Conversely, blocking 5-HT or lowering its synthesis can probably cure most fear-based conditions such as generalized anxiety disorder (GAD), PTSD, psychotic conditions (e.g. schizophrenia), etc. At least, those are the findings of the study below, which demonstrated that animals completely lacking the 5-HT2C receptor were absolutely fearless and impervious to the development of anxiety and stress-driven pathologies. Interestingly enough, the 5-HT2C receptor is the primary controller of ACTH release, and thus the activation of the HPA axis. In other words, activating 5-HT2C (which serotonin does) activates the stress system, while blocking it stops the stress response. Even more interestingly, many SSRI drugs (and especially Prozac) are antagonists of the 5-HT2C receptor, which probably explains most of their antidepressant effects.
http://www.ncbi.nlm.nih.gov/pubmed/9050900
https://www.ncbi.nlm.nih.gov/pubmed/10903980
http://en.wikipedia.org/wiki/5-HT2C_receptor
In other words, chronic stress drives conditions such as depression, anxiety and PTSD through the HPA axis, and blocking the HPA system or its master regulator 5-HT has therapeutic effects for those conditions. One of the most widely-available serotonin antagonists is cyproheptadine and it has already been shown to stop the nightmares of people diagnosed with PTSD. Other serotonin antagonists capable of blocking 5-HT2C include metergoline, the tricyclic class of antidepressants, and the OTC chemical Benadryl. Yes, diphenhydramine (commercially sold as Benadryl) is an antagonist on several 5-HT receptors. Word of caution for Benadryl – in doses below 150mg daily it has mostly 5-HT antagonism effects, but in higher doses it starts to act as an SSRI so many/most of its benefits may be negated. Thus, if Benadryl is used I’d stick to doses in the 50mg-100mg daily range, which have already been shown to have therapeutic effects in conditions such as diabetes, so we know the lower doses are effective and there is no need for taking the higher doses that many doctors and pharma companies push for financial reasons (i.e. higher doses = more money spent).
And now, as per the study below, it looks like blocking those pathways can also prevent those conditions. So, once again we have strong evidence that 5-HT is anything by the “happy hormone” and promoting its effects through the administration of SSRI drugs or due to chronic stress (i.e. 5-HT rises during stress) is perhaps the most detrimental approach to “treating” mental health. To make matters worse, since chronic activation of HPA has now been implicated in virtually all chronic/degenerative conditions, promoting serotonin and its effects pharmacologically or environmentally is a guarantee for a public health disaster.
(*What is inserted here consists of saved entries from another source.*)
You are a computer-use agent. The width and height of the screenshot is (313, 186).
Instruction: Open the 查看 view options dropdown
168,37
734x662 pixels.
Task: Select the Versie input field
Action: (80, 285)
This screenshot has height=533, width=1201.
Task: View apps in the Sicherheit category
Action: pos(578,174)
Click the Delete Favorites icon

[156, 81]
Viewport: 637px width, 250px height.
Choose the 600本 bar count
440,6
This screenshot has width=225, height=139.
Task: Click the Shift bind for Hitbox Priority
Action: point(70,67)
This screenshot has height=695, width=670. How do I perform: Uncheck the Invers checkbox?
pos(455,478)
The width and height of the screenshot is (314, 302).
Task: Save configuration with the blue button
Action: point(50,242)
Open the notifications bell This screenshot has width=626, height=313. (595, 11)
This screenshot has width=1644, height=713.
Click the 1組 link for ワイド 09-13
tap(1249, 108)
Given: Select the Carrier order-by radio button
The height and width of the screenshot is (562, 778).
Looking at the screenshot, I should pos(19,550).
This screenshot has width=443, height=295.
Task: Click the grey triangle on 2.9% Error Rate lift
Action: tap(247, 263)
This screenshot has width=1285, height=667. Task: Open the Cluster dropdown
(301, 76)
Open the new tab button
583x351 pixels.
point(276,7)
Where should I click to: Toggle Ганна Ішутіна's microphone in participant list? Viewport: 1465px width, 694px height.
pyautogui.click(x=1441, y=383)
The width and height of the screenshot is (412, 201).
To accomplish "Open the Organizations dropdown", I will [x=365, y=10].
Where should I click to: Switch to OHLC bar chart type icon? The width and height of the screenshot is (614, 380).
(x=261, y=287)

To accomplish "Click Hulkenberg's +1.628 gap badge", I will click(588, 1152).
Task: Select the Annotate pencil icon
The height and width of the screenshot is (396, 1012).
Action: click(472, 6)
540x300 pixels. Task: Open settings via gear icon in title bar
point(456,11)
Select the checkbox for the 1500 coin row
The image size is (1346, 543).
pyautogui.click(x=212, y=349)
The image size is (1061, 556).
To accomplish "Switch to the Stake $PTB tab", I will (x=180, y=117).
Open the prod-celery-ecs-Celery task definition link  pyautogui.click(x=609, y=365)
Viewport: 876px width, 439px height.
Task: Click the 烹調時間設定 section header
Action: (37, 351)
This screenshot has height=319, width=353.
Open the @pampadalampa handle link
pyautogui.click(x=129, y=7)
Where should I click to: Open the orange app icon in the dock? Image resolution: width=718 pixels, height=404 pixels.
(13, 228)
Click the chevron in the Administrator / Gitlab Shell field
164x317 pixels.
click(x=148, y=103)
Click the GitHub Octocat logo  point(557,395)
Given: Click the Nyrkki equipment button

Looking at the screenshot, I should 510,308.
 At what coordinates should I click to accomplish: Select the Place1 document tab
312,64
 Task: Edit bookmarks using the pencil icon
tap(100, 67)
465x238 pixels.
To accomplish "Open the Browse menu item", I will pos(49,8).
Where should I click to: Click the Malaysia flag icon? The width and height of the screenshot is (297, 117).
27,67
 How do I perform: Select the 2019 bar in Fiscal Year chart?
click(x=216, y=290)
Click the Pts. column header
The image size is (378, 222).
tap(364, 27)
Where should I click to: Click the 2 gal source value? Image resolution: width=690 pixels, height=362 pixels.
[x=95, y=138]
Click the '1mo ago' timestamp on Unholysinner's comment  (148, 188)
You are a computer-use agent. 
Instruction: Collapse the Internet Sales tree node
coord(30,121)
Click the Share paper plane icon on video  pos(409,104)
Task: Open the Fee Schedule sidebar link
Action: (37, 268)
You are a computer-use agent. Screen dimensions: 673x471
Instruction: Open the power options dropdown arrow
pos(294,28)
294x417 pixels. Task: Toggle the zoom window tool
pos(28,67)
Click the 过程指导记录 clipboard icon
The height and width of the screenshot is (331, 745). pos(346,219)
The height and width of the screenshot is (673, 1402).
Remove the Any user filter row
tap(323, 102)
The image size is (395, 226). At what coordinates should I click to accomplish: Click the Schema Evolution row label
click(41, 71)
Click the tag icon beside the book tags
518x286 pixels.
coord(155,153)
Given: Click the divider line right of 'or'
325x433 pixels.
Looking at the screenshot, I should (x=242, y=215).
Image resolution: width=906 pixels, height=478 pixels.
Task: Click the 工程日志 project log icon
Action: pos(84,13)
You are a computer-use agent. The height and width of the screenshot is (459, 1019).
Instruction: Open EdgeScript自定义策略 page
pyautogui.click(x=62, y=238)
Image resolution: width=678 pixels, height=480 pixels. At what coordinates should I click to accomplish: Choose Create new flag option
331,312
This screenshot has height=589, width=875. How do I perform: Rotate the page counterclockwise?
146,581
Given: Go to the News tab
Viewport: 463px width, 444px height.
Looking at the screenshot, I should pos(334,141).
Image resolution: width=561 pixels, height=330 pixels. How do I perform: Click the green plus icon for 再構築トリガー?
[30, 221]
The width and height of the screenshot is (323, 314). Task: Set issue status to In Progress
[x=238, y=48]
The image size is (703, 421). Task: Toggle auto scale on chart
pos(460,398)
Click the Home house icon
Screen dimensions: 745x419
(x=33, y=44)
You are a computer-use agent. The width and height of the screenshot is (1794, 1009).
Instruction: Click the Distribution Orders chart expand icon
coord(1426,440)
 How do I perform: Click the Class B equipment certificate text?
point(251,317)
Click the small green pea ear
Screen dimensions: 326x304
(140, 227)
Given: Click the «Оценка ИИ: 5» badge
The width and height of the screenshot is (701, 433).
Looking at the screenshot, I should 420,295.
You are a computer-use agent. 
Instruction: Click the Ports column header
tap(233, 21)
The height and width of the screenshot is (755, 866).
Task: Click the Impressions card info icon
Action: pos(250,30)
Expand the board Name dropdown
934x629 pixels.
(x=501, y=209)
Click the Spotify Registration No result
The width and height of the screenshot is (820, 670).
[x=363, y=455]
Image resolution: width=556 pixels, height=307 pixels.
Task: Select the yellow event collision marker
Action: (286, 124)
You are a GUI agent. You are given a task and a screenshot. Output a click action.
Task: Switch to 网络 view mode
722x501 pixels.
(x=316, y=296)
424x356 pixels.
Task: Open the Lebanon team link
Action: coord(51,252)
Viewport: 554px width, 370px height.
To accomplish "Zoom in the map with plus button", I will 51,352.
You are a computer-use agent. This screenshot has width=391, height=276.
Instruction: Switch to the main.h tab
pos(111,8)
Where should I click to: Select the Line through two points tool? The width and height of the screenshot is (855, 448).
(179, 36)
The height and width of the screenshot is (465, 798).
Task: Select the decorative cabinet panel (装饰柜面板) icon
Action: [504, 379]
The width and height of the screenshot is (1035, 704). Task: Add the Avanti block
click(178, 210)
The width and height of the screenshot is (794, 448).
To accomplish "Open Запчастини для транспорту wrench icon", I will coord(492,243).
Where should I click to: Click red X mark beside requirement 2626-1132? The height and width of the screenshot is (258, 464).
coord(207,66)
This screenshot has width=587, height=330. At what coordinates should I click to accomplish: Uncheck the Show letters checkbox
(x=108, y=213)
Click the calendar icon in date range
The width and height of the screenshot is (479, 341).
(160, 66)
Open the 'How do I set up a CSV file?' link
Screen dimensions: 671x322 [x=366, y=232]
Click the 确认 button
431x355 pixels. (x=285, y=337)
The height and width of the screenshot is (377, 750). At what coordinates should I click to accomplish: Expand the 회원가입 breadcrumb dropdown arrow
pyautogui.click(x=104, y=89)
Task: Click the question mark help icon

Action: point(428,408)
https://www.nature.com/articles/s41398-022-02252-x
https://neurosciencenews.com/serotonin-fear-learning-22003/
“…Mice lacking a specific serotonin receptor unlearn fear faster than those with the receptor. The findings open the door to the development of new treatments for PTSD and other disorders associated with fear…The neurotransmitter serotonin plays a key role in both the onset and in the unlearning of fear and anxiety. A research team from the Department of General Zoology and Neurobiology headed by Dr. Katharina Spoida and Dr. Sandra Süß in the Collaborative Research Center “Extinction Learning” at Ruhr University Bochum, Germany, has been investigating the underlying mechanisms. The researchers showed that mice lacking a specific serotonin receptor unlearn fear much faster than the wild type. The results of the study provide a viable explanation how drugs that are typically used for the treatment of post-traumatic stress disorder (PTSD) alter our brain activity. The ability to unlearn fear is often impaired in PTSD patients, making it more difficult to carry out therapies.”
“…To this end, they examined so-called knock-out mice that lack a certain serotonin receptor—the 5-HT2C receptor—due to genetic modifications. These mice learned in one day to associate a certain sound with a mild but unpleasant electrical stimulus. “As a result of this learning process, on the following day they showed a fear response that was characterized by a motionless pause as soon as the tone was played, which we refer to as ‘freezing,’” explains Katharina Spoida. In the next step, the researchers repeatedly played the tone to the mice without applying the electrical stimulus. “Interestingly, we noticed that knock-out mice learned much faster that the tone does not predict the fear stimulus than mice who lacked this specific genetic modification,” says Katharina Spoida. “Consequently, it looks like the absence of the serotonin receptor provides an advantage for extinction learning.”